The data:
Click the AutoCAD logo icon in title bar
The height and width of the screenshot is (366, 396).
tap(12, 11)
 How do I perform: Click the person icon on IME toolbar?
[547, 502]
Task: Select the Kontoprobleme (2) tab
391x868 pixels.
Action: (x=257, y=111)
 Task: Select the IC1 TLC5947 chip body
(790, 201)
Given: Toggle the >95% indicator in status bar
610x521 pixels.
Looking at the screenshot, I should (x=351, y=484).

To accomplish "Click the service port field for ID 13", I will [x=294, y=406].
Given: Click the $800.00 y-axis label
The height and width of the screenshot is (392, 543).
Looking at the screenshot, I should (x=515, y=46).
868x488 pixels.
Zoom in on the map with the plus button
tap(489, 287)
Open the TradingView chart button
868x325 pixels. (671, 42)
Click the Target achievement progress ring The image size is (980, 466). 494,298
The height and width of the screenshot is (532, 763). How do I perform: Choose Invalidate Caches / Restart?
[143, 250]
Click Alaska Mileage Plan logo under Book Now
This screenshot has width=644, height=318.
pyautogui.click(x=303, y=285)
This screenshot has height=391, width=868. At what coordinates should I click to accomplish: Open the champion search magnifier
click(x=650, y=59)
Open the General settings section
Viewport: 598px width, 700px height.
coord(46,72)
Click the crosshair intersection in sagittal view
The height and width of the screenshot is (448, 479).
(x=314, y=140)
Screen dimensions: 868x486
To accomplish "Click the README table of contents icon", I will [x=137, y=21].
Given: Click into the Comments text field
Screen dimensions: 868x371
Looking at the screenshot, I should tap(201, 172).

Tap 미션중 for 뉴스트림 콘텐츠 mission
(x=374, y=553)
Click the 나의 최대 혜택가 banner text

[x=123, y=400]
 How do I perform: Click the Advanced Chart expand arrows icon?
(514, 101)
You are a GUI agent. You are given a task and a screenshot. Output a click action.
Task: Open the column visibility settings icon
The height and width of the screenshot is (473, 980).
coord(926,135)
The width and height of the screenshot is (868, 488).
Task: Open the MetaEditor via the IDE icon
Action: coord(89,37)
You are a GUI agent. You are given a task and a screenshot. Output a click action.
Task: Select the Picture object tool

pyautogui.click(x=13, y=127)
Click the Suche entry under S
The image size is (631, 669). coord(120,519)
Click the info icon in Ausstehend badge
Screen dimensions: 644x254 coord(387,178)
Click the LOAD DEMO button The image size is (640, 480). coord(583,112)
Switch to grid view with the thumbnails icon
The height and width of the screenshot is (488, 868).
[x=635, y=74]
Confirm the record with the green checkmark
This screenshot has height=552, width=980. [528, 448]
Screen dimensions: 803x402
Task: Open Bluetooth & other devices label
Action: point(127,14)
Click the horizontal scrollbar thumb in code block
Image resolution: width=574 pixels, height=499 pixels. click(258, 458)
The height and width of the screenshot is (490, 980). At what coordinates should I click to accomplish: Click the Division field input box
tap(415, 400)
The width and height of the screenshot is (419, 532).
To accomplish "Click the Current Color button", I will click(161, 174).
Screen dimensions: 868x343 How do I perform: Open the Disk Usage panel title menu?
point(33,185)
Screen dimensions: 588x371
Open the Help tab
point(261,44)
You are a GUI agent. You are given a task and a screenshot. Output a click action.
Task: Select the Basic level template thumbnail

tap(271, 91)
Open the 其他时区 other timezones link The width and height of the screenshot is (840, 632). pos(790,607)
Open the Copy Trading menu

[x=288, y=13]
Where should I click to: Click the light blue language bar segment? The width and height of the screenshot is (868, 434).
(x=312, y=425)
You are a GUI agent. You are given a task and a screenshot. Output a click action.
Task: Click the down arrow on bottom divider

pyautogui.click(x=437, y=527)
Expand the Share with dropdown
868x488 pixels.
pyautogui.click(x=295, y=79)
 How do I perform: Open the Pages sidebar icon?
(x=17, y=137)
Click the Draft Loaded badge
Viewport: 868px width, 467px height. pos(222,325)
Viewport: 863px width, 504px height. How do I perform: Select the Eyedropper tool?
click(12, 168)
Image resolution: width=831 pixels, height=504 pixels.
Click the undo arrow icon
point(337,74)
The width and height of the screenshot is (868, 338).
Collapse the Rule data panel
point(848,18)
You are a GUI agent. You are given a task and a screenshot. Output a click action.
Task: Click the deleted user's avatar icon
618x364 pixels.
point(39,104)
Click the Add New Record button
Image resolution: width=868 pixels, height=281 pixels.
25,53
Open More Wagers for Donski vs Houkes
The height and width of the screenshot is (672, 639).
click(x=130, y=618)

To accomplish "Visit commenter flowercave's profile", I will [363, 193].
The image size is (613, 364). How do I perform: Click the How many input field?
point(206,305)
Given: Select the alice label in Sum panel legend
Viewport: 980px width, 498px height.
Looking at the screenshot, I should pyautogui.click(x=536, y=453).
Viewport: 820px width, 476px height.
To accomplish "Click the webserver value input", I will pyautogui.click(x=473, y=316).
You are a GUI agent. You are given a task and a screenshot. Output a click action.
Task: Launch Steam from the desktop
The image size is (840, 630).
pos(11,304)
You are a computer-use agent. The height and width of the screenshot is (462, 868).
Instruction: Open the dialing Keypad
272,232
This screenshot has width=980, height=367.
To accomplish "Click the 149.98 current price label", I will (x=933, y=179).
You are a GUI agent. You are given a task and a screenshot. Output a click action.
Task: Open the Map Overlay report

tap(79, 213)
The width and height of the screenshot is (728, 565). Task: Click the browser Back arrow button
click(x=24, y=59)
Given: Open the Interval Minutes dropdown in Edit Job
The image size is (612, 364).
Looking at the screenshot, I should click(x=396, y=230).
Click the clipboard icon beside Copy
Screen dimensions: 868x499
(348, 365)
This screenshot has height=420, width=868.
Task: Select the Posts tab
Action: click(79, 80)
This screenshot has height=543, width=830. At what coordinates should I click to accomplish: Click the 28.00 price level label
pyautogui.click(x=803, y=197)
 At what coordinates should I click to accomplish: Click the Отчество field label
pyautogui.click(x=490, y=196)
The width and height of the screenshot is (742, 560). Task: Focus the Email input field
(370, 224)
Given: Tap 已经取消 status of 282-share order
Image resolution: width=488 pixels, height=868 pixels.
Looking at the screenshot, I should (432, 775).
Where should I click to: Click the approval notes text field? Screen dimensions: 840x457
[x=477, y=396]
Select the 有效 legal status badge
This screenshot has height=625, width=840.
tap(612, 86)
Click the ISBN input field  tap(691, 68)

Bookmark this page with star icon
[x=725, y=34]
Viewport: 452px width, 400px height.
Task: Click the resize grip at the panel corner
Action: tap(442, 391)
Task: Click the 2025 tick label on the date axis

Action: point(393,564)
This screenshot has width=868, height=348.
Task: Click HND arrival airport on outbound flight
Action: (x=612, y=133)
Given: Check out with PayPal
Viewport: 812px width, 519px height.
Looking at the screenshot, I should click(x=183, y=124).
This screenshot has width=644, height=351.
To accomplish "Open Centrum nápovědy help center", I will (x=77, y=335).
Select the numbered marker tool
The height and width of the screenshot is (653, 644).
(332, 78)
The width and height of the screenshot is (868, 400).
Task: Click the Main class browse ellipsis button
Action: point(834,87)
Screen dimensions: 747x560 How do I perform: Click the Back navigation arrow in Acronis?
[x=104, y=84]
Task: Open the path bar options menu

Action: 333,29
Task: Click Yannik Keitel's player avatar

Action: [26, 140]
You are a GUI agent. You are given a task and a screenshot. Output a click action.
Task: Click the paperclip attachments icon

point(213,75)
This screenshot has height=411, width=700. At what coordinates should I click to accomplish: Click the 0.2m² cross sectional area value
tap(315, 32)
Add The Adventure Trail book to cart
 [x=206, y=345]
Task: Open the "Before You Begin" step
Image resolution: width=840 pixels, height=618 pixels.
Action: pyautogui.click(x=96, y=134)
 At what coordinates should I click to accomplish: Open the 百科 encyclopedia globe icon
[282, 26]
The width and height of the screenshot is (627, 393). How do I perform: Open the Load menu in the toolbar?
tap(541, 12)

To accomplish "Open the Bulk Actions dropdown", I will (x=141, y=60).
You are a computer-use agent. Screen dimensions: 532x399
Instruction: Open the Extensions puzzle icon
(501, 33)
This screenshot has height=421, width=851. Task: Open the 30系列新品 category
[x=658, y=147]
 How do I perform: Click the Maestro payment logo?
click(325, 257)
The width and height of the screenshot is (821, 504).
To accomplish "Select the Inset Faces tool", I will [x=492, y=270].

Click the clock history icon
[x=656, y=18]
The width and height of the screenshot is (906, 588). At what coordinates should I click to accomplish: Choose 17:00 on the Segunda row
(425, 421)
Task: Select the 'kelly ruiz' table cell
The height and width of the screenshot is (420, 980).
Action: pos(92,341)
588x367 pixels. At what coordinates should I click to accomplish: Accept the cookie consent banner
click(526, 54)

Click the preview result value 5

Work to complete: Everything from the line containing "The width and height of the screenshot is (821, 504)." to the last line of the data above must be set down exactly, both ends included, with no other lines.

Task solution:
The width and height of the screenshot is (821, 504).
To accomplish "Select the Inset Faces tool", I will [x=492, y=270].

Click the clock history icon
[x=656, y=18]
The width and height of the screenshot is (906, 588). At what coordinates should I click to accomplish: Choose 17:00 on the Segunda row
(425, 421)
Task: Select the 'kelly ruiz' table cell
The height and width of the screenshot is (420, 980).
Action: pos(92,341)
588x367 pixels. At what coordinates should I click to accomplish: Accept the cookie consent banner
click(526, 54)

Click the preview result value 5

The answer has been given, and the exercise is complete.